Dinas Lingkungan Hidup dan Kehutanan (DLHK) Bengkulu Selatan masih menunggu hasil laboratorium atas sampel limbah PT Bengkulu Sawit Lestari (BSL) yang diambil dari empat titik di kawasan Sulau. Bupati Bengkulu Selatan, Rifai Tajuddin, menegaskan keputusan pemerintah daerah akan mengikuti hasil uji tersebut dan seluruh keluhan masyarakat akan ditindaklanjuti sesuai mekanisme yang berlaku.
BENGKULU — Pemerintah Kabupaten Bengkulu Selatan belum bisa memastikan langkah penindakan terhadap PT Bengkulu Sawit Lestari (BSL) sebelum hasil pemeriksaan sampel limbahnya keluar dari laboratorium. Sampel yang diambil dari empat titik di wilayah Sulau itu kini tengah diuji di Kota Bengkulu.
Pengambilan sampel dilakukan langsung oleh DLHK Bengkulu Selatan dengan melibatkan Manager BSL, Camat Kedurang, kepala desa setempat, serta awak media. Keterlibatan berbagai pihak itu dimaksudkan agar proses verifikasi berjalan transparan sejak awal.
Petugas mengambil contoh air atau limbah dari empat lokasi berbeda di sekitar area operasional perusahaan kelapa sawit tersebut.
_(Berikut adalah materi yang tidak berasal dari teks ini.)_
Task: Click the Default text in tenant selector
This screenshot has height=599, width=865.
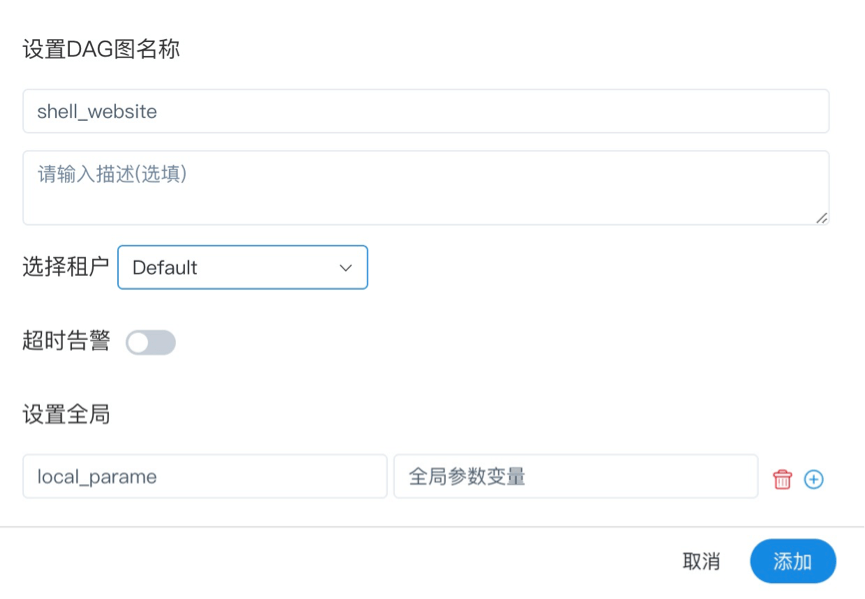Action: (165, 268)
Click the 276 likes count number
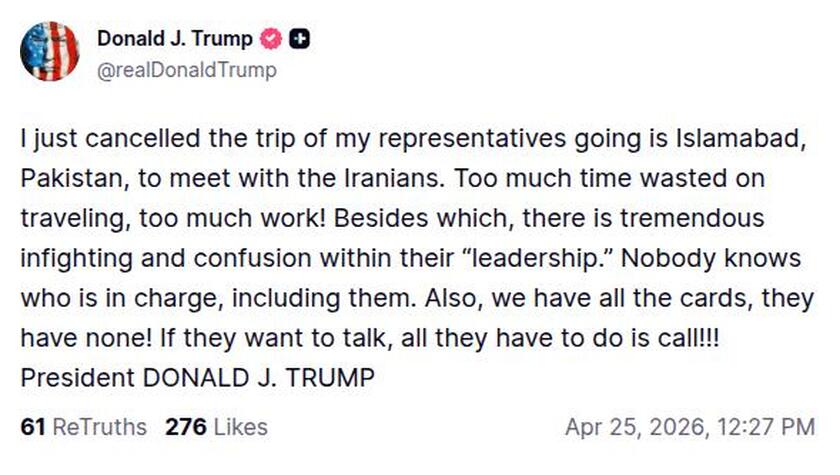 [186, 427]
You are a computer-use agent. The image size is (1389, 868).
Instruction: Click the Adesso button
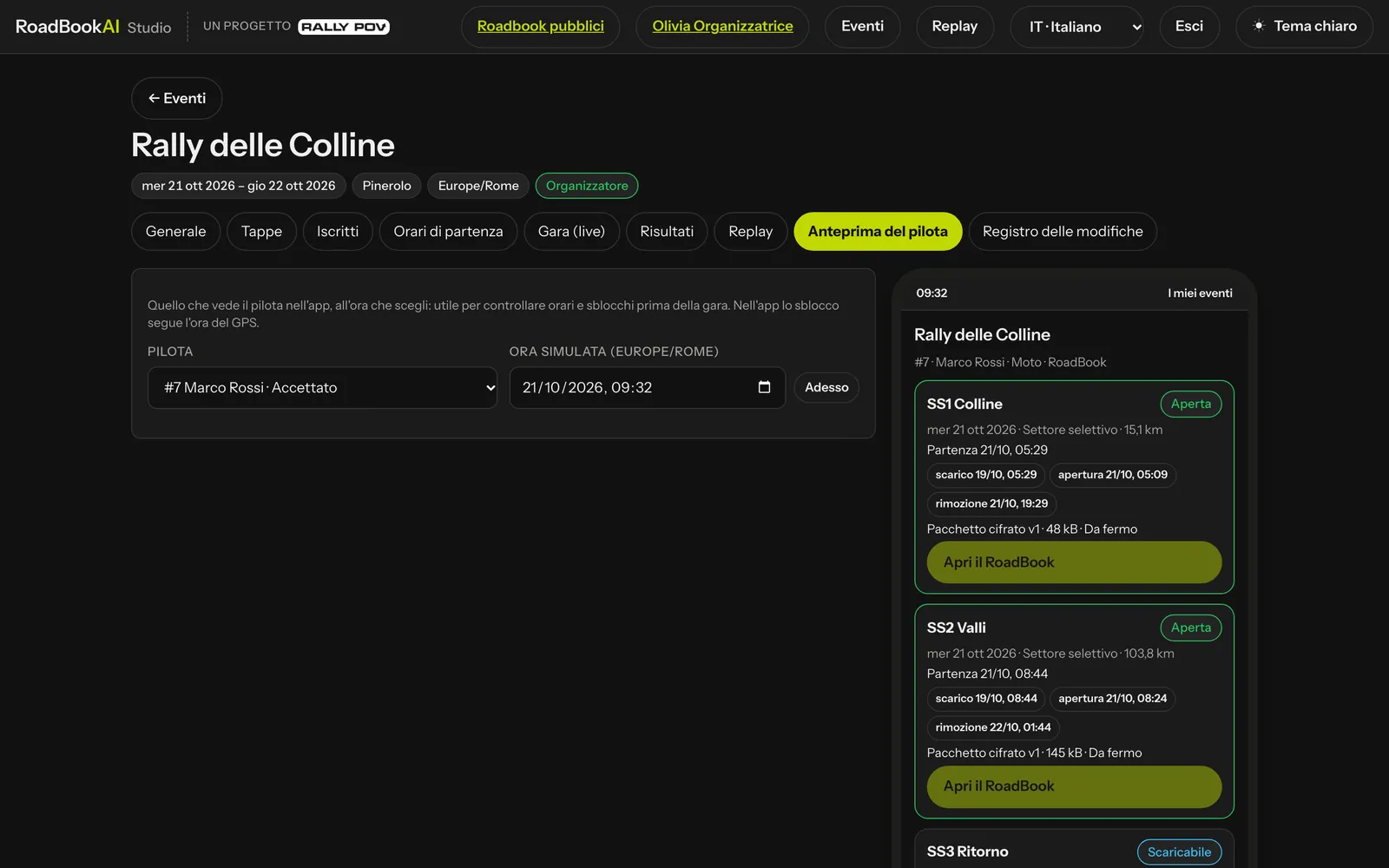pos(826,387)
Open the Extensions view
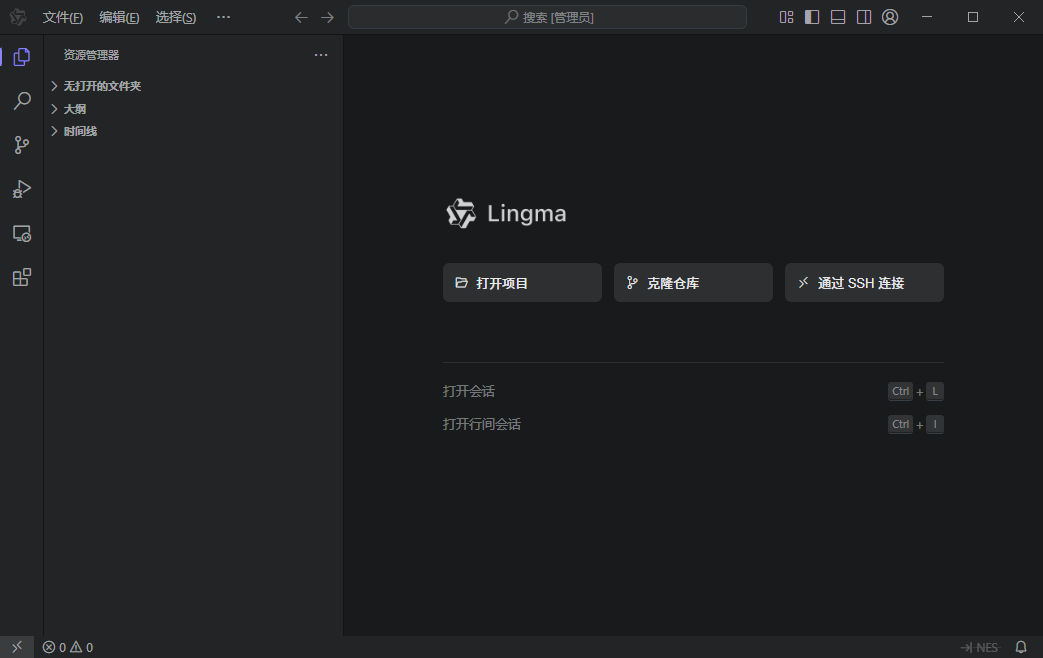Viewport: 1043px width, 658px height. [22, 277]
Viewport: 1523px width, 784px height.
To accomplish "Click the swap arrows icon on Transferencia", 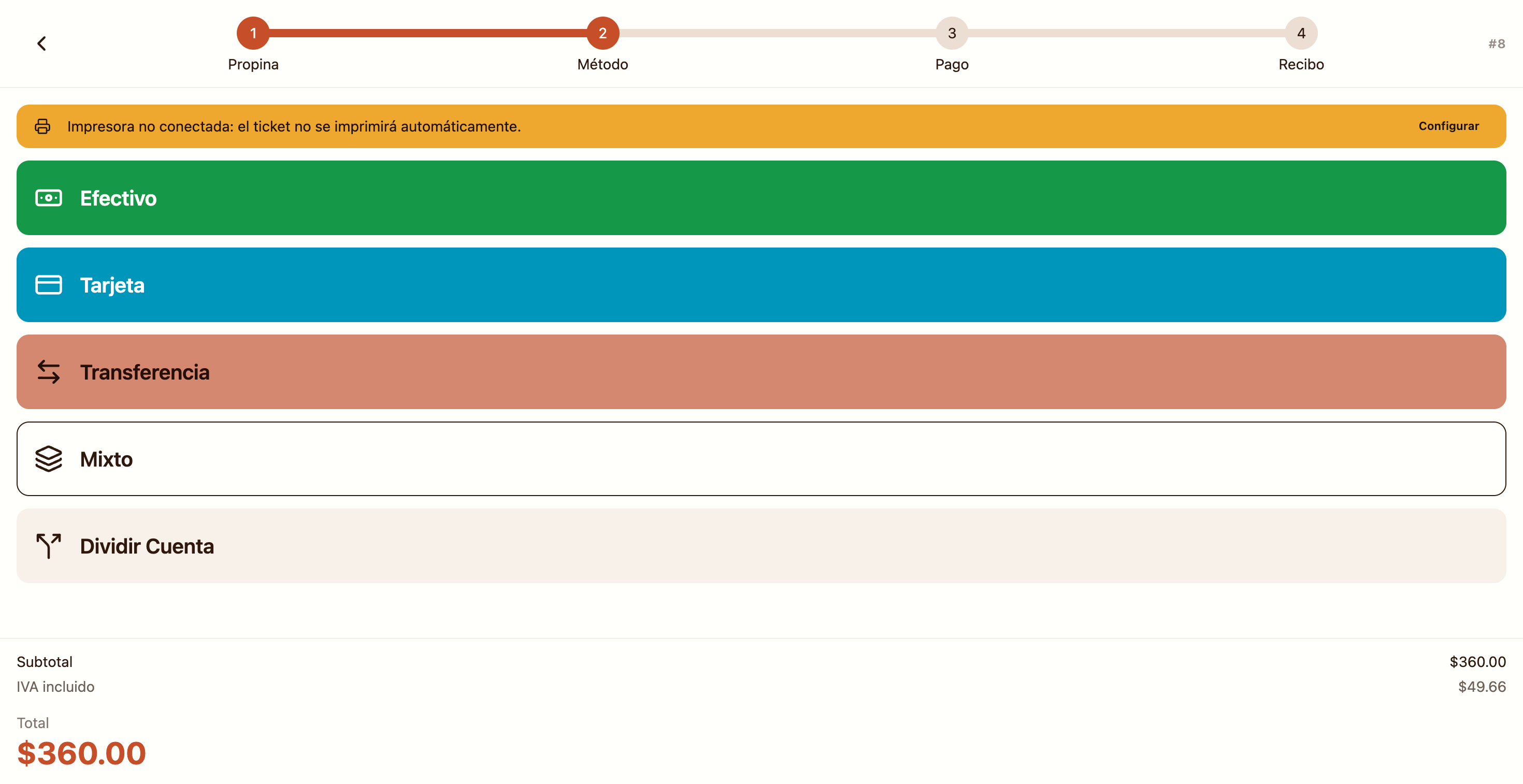I will 49,372.
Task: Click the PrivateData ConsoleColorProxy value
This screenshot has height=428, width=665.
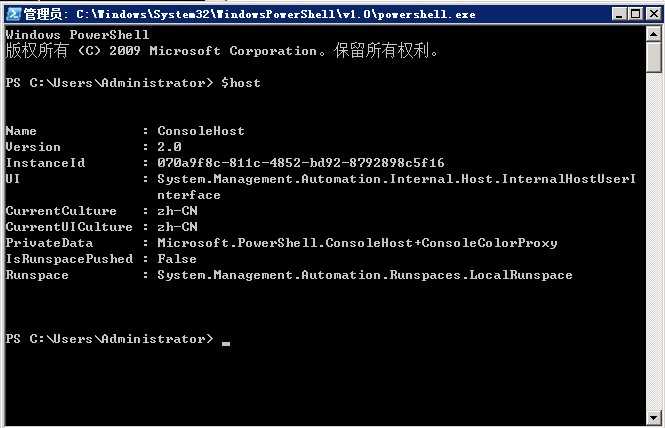Action: 357,243
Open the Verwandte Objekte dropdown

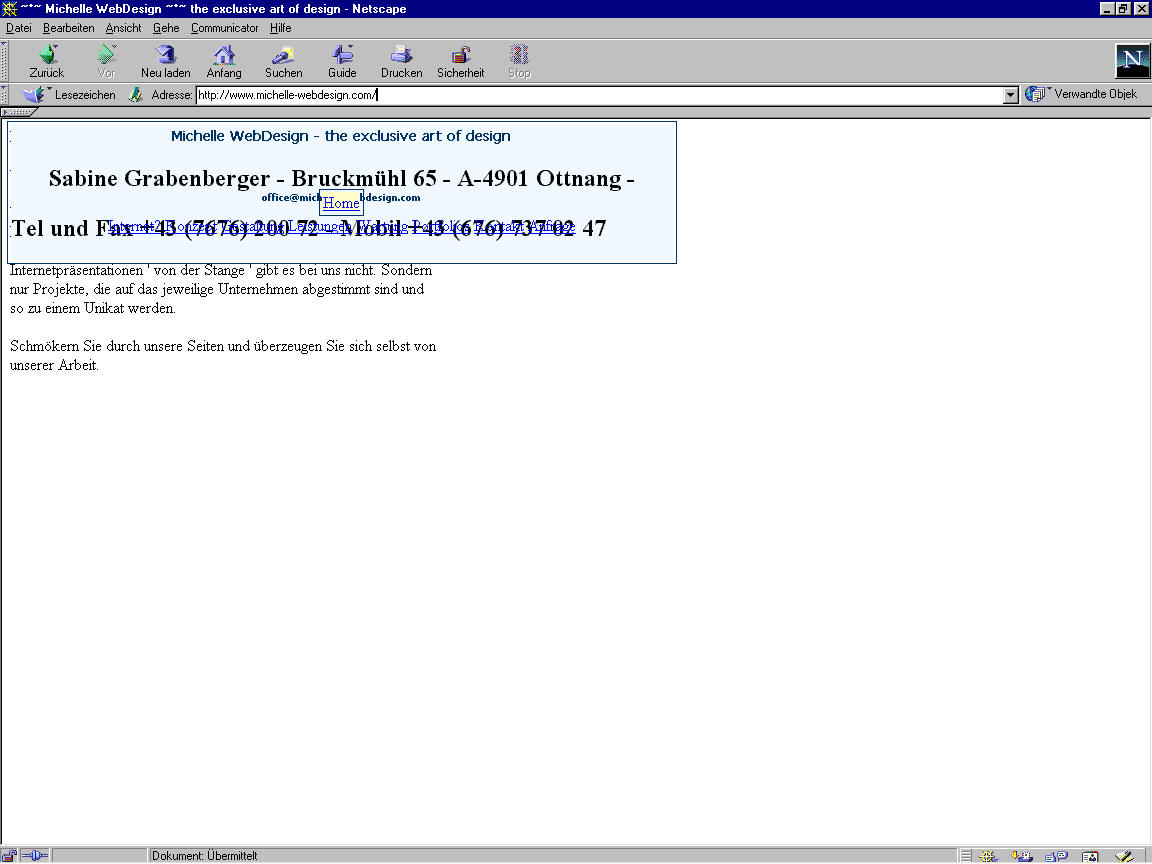coord(1082,95)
Seluruh sampel kemudian dibawa ke laboratorium di Kota Bengkulu untuk dianalisis lebih lanjut.
Bupati Bengkulu Selatan, Rifai Tajuddin, menyebut tahapan ini merupakan prosedur baku yang harus dihormati. Ia menekankan bahwa setiap keputusan nantinya harus berdiri di atas dasar ilmiah dan regulasi yang jelas, bukan sekadar asumsi di lapangan.
“Sampel BSL kita ikuti, itulah hasilnya kita publikasikan juga. Kita ikuti aturan yang ada,” ujar Rifai saat dikonfirmasi di Bengkulu, belum lama ini.
Pernyataan itu menegaskan komitmen pemerintah daerah untuk tidak terburu-buru mengambil langkah sebelum data laboratorium lengkap. Publikasi hasil uji juga akan dilakukan sebagai bentuk keterbukaan informasi kepada masyarakat.
Di tengah proses uji laboratorium yang berjalan, Pemkab Bengkulu Selatan memastikan saluran pengaduan warga tetap terbuka. “Semua kita ikuti bagaimana aturan dan keluhan masyarakat,” kata Rifai.
Pernyataan tersebut menjadi sinyal bahwa pemerintah daerah tidak menutup diri terhadap aspirasi warga terkait dugaan pencemaran lingkungan. Setiap laporan yang masuk akan diverifikasi dan disandingkan dengan hasil uji laboratorium sebagai bahan pertimbangan akhir.
Hasil pemeriksaan sampel itu nantinya akan menjadi dasar bagi Pemkab Bengkulu Selatan untuk menentukan langkah lanjutan, baik berupa pembinaan, sanksi administratif, hingga rekomendasi penegakan hukum jika ditemukan pelanggaran baku mutu lingkungan.